# Comportement bizarre du clavier virtuel sur iPad 3



## fanou38 (11 Avril 2012)

Bonjour,

Sans aucune raison apparente, le clavier virtuel de mon iPad 3 n'apparaît plus en bas de l'écran mais en plein milieu;

J'ai essayé de tourner l'iPad dans tous les sens, de bloquer-débloquer le verrouillage de l'écran, d'éteindre puis de redémarrer ...
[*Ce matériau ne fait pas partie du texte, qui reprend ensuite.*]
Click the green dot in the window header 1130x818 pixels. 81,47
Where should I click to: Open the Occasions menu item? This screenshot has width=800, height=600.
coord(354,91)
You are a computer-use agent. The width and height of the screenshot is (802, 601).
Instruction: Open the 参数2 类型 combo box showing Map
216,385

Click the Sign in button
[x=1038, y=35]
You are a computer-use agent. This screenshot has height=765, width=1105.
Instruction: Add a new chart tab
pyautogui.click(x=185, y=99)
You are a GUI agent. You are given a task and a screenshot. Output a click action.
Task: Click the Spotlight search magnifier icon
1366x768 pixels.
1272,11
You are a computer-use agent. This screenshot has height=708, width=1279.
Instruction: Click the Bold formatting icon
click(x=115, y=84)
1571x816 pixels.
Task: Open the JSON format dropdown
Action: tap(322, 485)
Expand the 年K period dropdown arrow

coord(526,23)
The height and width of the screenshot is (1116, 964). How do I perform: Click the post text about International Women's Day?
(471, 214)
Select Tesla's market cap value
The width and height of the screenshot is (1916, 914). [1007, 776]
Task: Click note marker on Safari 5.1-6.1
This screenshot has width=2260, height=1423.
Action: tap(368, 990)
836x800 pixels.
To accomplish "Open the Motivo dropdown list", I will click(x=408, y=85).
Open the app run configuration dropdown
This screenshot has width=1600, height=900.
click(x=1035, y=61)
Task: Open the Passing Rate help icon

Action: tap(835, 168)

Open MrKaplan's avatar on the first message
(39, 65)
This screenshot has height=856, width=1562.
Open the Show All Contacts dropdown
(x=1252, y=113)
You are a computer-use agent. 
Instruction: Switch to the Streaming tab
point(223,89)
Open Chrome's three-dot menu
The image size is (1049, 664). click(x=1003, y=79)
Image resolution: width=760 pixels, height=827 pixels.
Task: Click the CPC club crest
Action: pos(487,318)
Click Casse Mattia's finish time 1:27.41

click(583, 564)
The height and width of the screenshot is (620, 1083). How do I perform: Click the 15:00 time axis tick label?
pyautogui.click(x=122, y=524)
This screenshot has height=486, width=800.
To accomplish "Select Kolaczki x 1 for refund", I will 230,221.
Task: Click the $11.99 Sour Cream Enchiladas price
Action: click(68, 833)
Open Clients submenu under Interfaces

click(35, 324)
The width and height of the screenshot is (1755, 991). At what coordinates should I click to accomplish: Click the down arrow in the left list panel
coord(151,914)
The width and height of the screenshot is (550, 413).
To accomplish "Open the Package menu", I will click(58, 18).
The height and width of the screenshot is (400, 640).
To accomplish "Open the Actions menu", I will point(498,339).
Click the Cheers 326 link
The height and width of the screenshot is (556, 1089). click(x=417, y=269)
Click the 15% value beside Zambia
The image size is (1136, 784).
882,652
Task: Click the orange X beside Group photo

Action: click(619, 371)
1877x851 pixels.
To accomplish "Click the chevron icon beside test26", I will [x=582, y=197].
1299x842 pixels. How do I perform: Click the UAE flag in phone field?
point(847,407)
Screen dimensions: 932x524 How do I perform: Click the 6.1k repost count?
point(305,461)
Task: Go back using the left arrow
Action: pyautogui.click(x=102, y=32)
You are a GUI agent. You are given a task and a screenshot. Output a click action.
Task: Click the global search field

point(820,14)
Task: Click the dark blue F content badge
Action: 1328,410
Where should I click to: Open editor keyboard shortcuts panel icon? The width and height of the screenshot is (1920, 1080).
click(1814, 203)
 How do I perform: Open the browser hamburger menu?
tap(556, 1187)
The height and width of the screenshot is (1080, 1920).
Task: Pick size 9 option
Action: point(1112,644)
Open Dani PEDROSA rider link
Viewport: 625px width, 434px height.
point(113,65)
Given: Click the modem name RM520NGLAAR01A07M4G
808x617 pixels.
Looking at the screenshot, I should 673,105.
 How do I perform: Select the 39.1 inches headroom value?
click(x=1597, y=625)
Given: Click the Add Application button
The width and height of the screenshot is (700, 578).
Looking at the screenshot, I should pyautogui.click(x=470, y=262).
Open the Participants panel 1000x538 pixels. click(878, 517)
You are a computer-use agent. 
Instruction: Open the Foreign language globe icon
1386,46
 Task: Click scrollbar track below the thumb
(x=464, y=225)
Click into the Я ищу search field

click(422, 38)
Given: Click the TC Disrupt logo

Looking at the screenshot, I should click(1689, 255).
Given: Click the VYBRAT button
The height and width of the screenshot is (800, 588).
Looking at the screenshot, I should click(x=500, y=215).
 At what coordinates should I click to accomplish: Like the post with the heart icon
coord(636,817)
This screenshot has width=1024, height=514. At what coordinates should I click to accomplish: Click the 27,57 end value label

Rien n'y fait ... toujours le même comportement !

Pouvez-vous m'aider ???

Merci d'avance.

---------- Nouveau message ajouté à 20h14 ---------- Le message précédent a été envoyé à 20h12 ----------

Fausse alerte :

En restant appuyer sur la touche "clavier" en bas à droite 2 options apparaissent :

- dissocier
- ancrer

J'ai choisi "ancrer" et cela marche comme avant !

;-)


----------



## PDD (11 Avril 2012)

Tu peux aussi le séparer eu deux parties, gauche et droite, mais comme la taille des lettres est plus petite, ce n'est pas pratique...


----------



## Deleted member 284611 (12 Avril 2012)

Moi le clavier dissocié en deux je trouve ça super pratique pour taper avec les pouces... Il y a un moment pour s'habituer, mais ensuite ce n'est que du bonheur...


----------



## PDD (12 Avril 2012)

moi j'ai de trop gros pouces...


----------